In November, the British Institute of International and Comparative Law (BIICL) authored a paper outlining a bespoke payments scheme to compensate for adverse effects to COVID-19 vaccines. The suggested scheme would be far more efficient in compensating victims, by automatically making compensation available in cases where a vaccine has been found to cause harm, without limits on the level of disablement or the need for claimants to prove a defect in the vaccine. It would also provide compensation to the same level as might be awarded before the courts.

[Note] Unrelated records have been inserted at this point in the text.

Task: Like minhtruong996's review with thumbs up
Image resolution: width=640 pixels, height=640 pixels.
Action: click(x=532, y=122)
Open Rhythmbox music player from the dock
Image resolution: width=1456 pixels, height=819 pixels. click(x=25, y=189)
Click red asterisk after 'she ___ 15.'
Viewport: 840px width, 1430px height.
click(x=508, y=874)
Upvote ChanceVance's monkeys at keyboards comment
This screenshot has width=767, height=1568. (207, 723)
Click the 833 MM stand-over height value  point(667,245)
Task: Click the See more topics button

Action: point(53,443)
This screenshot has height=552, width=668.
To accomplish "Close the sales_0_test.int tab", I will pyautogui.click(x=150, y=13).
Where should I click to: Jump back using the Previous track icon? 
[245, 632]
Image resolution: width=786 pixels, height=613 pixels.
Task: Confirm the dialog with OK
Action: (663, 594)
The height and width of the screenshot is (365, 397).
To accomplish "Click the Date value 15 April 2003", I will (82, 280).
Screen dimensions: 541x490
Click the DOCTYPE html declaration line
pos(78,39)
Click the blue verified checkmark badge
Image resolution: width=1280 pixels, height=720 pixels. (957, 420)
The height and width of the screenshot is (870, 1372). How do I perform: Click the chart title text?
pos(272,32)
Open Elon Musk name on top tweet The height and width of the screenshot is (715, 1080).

“The 1979 scheme is no longer fit for purpose,” said Professor Duncan Fairgrieve, one of the co-authors of the BIICL paper. “It would be better to go back to the drawing board and put together a dedicated scheme. The government has talked about making the U.K. a hub of expertise in vaccine technology. This should also be accompanied by a state of the art legislative framework for vaccines in terms of regulation and compensation. The U.K. can be a world-leader in vaccine technology, but there needs to be a 360 degree approach encompassing science, law, and regulation of vaccines.”

Moore predicts that a new payments scheme could help counter the rising trend of vaccine hesitancy within the U.K., helping to convince skeptics that there is greater onus on manufacturers to minimize cases of adverse events. However, she remains to be convinced as to whether politicians will be willing to create a new scheme.

“Despite the tireless efforts of campaigners over the years, there seems to be a lack of political will to reshape it,” she said. “But the optimist in me says that if there is ever a time and momentum to force reform, it is now, in the unprecedented context of a global pandemic, and the government urging population-wide take-up of a voluntary vaccination program.”